# Grumman Sportboat daydreamin'



## Moonpie (May 12, 2020)

The Grumman Sport Boat looks like a neat skiff. I’d actually never heard of one before so I had to look it up. The blue one looks quite nice.

Whatever you decide to do, you sound like a great dad that is making priceless memories that you and your children will remember forever.

Keep us posted on the Grumman’s renovation!






Grumman sport boat - Wikipedia







en.m.wikipedia.org


----------



## devrep (Feb 22, 2009)

that thing is beautiful. we had a Grumman alum canoe from the 60's when I was a kid and it was built like a brick house.


----------



## Robert1965 (11 mo ago)

BRIAN C JORDAN said:


> Howdy from Austin, TX.
> I've had this boat for a few years and have enjoyed fishing with my young sons in it. Well, they fish, I bait hooks and hand out snacks.
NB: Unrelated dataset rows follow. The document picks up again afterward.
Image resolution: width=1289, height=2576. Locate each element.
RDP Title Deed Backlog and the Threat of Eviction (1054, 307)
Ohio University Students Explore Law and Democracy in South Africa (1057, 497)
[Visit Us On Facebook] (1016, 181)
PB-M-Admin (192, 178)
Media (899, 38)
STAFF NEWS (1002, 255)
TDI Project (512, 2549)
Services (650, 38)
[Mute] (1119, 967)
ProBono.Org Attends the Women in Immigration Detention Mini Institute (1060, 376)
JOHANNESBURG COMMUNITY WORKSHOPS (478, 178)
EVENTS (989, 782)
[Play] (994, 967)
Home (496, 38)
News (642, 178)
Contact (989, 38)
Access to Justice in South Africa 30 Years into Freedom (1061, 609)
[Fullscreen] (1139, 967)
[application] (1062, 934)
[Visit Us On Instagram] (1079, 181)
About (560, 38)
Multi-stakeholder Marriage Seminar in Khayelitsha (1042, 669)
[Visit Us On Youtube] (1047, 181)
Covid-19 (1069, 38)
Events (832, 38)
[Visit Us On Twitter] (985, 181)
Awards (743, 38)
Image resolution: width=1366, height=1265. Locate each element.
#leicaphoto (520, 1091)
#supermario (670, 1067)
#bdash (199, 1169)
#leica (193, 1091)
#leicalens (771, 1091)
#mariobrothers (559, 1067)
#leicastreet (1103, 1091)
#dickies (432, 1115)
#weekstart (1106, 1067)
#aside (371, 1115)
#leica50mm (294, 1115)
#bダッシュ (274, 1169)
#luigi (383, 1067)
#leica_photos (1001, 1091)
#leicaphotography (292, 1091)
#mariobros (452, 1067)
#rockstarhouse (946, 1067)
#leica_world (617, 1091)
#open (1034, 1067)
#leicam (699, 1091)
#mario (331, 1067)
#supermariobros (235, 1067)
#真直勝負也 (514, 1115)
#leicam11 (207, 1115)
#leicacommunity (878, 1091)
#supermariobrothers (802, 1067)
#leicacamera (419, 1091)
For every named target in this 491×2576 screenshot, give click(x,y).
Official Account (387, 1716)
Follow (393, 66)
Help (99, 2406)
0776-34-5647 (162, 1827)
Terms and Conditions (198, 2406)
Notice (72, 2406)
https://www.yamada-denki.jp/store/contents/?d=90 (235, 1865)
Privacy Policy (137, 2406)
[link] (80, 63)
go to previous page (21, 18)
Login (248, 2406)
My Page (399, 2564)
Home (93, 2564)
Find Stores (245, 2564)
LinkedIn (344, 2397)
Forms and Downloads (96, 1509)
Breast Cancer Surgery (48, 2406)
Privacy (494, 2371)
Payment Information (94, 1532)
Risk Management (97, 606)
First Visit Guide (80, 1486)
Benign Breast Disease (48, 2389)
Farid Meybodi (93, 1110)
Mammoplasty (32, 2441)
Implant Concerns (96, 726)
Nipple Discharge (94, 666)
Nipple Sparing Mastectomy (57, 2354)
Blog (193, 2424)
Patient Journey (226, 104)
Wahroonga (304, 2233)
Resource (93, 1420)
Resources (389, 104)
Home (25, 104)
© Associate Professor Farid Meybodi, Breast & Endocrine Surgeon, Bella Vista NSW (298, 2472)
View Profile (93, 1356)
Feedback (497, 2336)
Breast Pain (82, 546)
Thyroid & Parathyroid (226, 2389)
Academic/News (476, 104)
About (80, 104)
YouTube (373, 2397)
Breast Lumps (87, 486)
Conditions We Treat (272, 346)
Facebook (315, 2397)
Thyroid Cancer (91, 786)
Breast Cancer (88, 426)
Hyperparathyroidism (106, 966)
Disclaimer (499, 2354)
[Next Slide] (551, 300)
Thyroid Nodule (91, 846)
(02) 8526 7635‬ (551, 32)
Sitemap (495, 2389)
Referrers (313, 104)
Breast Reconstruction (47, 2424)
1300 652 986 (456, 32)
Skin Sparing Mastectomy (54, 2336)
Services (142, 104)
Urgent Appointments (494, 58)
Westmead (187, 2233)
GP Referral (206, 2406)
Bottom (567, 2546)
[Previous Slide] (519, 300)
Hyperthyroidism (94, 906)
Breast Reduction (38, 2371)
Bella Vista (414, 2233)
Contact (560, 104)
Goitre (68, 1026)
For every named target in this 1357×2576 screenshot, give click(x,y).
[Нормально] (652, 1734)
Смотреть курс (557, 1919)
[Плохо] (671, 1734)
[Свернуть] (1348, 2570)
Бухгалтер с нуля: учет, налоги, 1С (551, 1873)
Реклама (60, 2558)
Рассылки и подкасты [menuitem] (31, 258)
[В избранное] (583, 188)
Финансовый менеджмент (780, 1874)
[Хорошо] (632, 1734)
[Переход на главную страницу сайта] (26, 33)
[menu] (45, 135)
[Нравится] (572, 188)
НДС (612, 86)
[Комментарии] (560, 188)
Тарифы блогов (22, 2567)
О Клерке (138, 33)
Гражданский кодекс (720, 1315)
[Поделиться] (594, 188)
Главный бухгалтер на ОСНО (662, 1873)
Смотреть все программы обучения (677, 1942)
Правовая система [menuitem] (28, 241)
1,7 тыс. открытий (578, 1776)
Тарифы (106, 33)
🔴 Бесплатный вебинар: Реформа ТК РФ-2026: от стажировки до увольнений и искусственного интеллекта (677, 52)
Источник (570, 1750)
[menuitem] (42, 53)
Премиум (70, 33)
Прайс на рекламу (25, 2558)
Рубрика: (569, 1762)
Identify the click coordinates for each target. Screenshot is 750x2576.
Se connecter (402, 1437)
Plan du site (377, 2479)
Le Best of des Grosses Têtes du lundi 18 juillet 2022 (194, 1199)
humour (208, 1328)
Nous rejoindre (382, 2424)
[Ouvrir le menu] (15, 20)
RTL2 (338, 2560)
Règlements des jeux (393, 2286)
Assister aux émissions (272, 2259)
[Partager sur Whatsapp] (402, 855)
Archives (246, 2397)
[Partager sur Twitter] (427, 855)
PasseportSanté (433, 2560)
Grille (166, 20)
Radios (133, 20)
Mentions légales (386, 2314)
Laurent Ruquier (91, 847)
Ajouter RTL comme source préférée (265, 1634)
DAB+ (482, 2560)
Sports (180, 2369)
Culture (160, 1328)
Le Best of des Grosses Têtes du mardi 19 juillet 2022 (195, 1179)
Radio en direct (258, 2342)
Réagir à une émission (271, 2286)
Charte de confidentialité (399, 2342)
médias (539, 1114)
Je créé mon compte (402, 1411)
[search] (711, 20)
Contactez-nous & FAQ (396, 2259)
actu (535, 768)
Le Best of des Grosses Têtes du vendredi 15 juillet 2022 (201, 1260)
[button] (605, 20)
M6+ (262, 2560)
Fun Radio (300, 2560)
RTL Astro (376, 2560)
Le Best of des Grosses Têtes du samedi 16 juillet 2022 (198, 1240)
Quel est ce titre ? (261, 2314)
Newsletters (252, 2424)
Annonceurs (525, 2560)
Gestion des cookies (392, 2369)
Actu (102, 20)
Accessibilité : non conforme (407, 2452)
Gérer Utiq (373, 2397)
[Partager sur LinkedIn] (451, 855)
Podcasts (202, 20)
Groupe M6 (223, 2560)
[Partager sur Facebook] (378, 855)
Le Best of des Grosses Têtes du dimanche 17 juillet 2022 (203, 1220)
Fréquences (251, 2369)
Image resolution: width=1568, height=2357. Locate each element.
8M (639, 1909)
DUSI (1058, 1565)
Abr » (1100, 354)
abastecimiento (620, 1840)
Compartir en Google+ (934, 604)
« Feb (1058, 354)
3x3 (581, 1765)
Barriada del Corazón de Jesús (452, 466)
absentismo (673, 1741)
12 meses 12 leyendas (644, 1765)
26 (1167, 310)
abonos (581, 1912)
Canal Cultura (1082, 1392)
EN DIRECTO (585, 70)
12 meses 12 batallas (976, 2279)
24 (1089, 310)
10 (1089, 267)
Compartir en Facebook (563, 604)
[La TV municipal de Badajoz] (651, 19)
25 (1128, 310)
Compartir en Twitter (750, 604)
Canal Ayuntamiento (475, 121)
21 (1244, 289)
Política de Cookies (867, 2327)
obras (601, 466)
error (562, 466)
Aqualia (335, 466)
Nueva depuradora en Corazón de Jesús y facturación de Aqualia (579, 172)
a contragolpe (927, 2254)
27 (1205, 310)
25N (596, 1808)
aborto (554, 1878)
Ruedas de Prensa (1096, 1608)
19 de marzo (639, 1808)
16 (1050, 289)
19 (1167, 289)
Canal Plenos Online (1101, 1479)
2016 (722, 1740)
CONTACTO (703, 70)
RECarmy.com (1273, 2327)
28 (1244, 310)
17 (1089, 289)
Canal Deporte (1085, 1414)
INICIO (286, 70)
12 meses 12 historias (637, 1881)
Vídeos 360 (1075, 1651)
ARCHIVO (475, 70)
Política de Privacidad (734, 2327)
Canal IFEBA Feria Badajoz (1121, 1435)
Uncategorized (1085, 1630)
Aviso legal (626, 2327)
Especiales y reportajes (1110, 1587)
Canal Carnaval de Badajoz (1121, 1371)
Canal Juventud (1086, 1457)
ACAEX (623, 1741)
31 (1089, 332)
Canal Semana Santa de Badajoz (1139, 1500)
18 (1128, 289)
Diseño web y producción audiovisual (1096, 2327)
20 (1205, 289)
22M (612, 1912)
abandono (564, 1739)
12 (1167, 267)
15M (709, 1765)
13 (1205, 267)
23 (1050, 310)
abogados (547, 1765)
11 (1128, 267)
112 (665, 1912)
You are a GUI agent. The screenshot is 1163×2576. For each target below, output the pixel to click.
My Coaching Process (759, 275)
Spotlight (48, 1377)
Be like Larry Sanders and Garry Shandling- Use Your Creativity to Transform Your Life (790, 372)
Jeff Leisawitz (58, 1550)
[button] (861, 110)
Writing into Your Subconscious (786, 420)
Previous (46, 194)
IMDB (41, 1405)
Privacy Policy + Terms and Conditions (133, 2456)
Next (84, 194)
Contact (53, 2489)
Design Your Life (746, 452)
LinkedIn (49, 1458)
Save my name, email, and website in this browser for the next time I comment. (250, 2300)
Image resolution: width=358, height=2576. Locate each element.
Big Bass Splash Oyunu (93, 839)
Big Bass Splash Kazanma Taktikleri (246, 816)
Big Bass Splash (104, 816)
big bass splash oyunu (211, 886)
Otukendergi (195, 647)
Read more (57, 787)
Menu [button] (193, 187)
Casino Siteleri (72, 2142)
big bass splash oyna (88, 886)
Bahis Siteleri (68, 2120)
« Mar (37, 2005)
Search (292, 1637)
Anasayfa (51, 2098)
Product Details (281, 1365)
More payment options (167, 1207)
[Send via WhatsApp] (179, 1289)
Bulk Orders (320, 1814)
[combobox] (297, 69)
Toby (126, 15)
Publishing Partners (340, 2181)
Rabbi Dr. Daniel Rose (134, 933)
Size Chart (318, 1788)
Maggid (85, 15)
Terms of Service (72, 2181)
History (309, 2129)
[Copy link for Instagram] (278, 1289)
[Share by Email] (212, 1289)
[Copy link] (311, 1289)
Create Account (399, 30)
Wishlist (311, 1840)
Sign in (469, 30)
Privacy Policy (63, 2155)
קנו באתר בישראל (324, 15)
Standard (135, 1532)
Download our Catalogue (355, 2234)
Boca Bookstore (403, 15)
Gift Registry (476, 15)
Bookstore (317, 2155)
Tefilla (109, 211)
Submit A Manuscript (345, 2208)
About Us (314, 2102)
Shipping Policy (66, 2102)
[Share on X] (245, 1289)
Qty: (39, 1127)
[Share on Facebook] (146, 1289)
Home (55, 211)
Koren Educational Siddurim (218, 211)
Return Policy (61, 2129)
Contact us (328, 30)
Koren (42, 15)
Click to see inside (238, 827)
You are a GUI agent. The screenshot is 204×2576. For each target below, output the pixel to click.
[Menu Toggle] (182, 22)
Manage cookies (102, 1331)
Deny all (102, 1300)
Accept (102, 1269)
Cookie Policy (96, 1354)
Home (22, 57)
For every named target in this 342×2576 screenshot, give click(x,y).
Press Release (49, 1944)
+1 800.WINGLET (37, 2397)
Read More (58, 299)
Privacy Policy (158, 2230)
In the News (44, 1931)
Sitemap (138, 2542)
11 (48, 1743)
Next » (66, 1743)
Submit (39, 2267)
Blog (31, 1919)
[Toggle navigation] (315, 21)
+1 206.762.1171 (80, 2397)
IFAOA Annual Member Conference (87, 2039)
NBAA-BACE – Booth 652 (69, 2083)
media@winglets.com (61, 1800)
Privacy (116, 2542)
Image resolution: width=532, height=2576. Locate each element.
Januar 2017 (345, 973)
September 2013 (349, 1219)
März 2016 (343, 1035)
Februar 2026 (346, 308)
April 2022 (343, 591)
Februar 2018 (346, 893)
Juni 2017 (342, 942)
I have stripped everything out of it and am now in pursuit of my plans to make it more skiffy. I do want to leave the stock seats in it in case it eventually wants to find its way back to the original state. Most of the fishing will be on freshwater lakes and rivers in central Texas/Hill country. But, with the right paint job, could I pop down to the bays on the gulf for some redfish on the fly every once in a while? Please say, yes.
> 
> I have attached a screen shot from Marathon boats site of the modern day sportboat which appears to be exactly the same layout as mine, which is from the early 1970s. I've roughly put my ideas for three decks on the page. You'll see in the other photos that the stock rear seat is higher than the middle and front. My imagined rear deck sits on the rear seat only a little deeper than the one that's currently in there. Mid deck is built higher (highest on the boat) and behind the mid seat leaving it available for seating. In any case, likely only one person is on their feet at any given time because it's not the most stable boat. And the front deck is built on top of the front seat and forward. There will be a cooler (trashcan in photos) w/ a seat lid on it, and some sort of grab bar for a backrest so someone could ride up there if they wanted/needed to. I suppose that cooler could move further forward when fishing and someone could stand on it if it were still enough. Maybe.
> ...


----------



## j_f (Dec 15, 2021)

This is awesome. Following.


----------